Ignoring the problem and waiting until it gets worse increases the risk that the employee will leave the workforce – through a stress claim or resignation.
According to the fantastic website Heads Up, ‘Supporting someone with a mental health condition to stay at or return to work has a number of benefits, for both the employee and the business. Work can play a key role in the person's recovery and positives for the business include retaining valuable skills and experience, and avoiding the cost of hiring and training new employees’
Heads Up recommends some of the following steps to initiate a conversation with your employee:
Planning the conversation
- Do you have an Employee Assistance Program (EAP) and can you explain to the employee how to use this?
- Consider who should be having the conversation and where it will be held. Are you the best person or would someone from HR be more suitable?
What to say
- You don’t need to have all the answers – it’s about the conversation and the support you offer.

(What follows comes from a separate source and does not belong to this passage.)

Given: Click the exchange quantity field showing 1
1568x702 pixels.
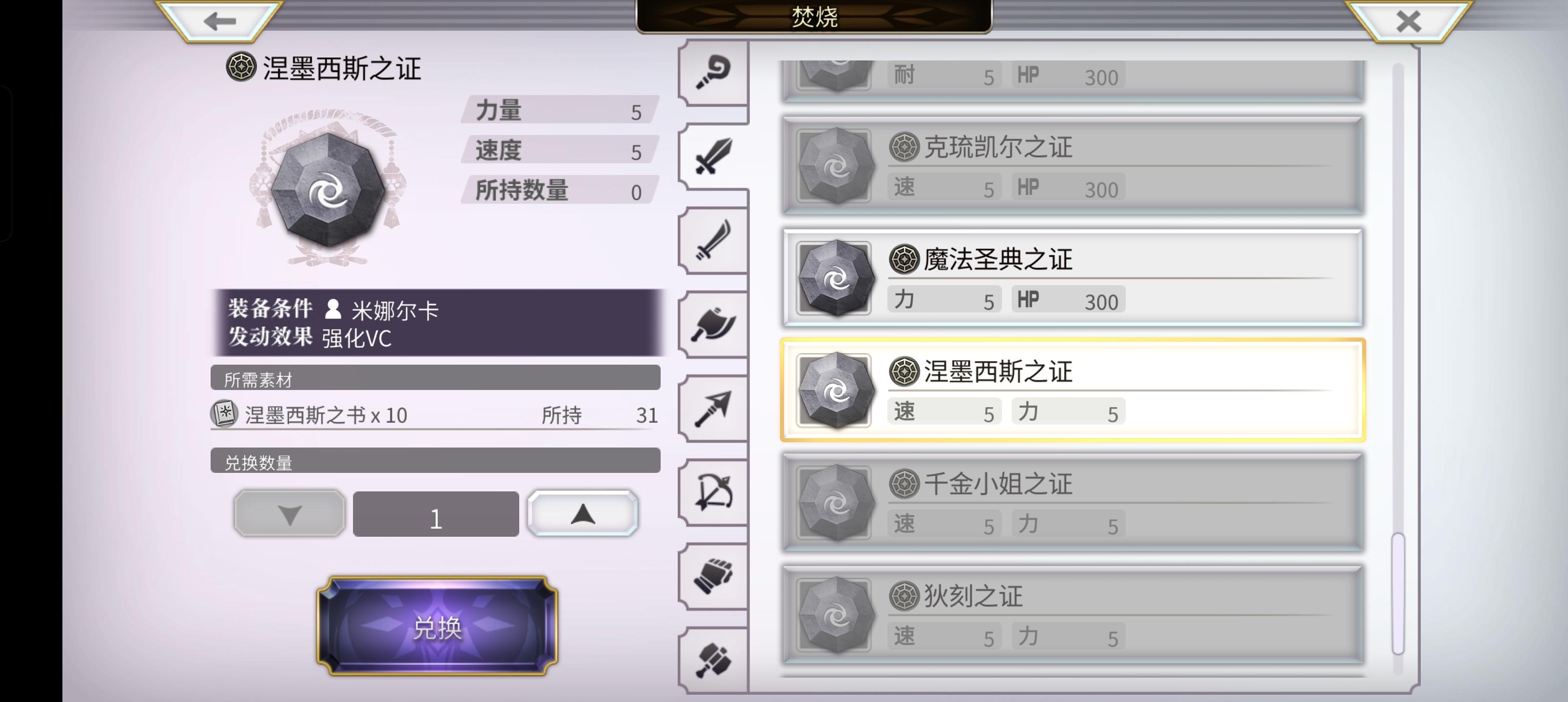Looking at the screenshot, I should (436, 514).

- If what you say doesn’t sound quite right, stop and try again. It doesn’t have to be the end of the conversation.
- Listen and ask questions.
- Be aware of your body language. To show you’re listening, try to maintain eye contact and sit in a relaxed position.
- Repeat back your understanding of what they've said and make sure it's accurate.
What to do next
- Finish the conversation with a plan/next steps.
- Develop a plan with the employee, incorporating any adjustments and strategies that will support them to remain at work
- If you work in a larger organisation, engage your HR team or an occupational rehabilitation provider for additional support. Ensure clear channels of communication between all parties.
If your employee isn’t ready or willing to have the conversation yet, you’ve taken the first step to show that when they are ready, you, or another suitable support person are there to assist.